Embeddings (FastEmbed) (Generative Models)

Synopsis

Calculates embeddings from a text column and stores them as new column

Description

This operator calculates an embedding (a vector in a high-dimensional space) from a text column. The resulting vectors are stored in a new column. These embeddings can be used as input to machine learning algorithms but also as input to vector stores for performing similarity-based retrieval. With the default setting this operator produces embeddings with 768 dimensions.
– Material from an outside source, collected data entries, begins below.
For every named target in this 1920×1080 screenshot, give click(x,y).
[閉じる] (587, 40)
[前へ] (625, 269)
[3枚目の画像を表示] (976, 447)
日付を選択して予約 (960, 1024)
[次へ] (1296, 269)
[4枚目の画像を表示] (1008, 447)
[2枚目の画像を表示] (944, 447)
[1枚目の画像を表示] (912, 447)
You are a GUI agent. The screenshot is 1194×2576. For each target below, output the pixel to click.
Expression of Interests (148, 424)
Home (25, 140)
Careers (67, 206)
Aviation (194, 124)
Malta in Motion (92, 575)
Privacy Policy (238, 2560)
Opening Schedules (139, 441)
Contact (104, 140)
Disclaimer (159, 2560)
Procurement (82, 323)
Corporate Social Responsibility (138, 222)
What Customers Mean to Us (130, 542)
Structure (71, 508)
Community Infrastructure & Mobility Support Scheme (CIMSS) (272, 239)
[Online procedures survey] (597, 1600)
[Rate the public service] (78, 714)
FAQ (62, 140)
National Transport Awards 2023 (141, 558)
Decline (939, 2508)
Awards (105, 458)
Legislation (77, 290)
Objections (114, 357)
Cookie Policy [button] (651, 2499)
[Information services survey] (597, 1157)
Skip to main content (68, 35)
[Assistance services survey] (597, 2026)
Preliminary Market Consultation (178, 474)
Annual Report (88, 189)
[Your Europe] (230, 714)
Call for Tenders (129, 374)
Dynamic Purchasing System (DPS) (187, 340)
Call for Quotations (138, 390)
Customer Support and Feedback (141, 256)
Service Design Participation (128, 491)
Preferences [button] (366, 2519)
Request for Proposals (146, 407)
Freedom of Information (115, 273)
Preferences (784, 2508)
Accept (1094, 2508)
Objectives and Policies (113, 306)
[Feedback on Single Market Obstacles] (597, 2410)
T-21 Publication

Please refer to the documentation to learn more about the vector size for other models: https://qdrant.github.io/fastembed/examples/Supported_Models/ Please also note that all embedding operators write the number of dimensions as log entry, too.

Input

  • data (Data Table)

    The data containing the text column for which the embedding should be added.

Output

  • data (Data Table)

    The resulting data set with the new embedding column.

Parameters

  • model Identifies the model which should be used for calculating the embedding. Range:
  • input The text column for which the embeddings should be calculated. Range:
  • name The name of the column for storing the calculated embeddings. Range:
  • conda_environment The conda environment used for this task. Please refer to the extension documentation for additional details on this and on version requirements for Python and all used packages in this environment. Range:

Tutorial Processes

Calculate embeddings with FastEmbed

This process takes some texts as input and adds a new column with embeddings (a vector in a high-dimensional space) as a new column.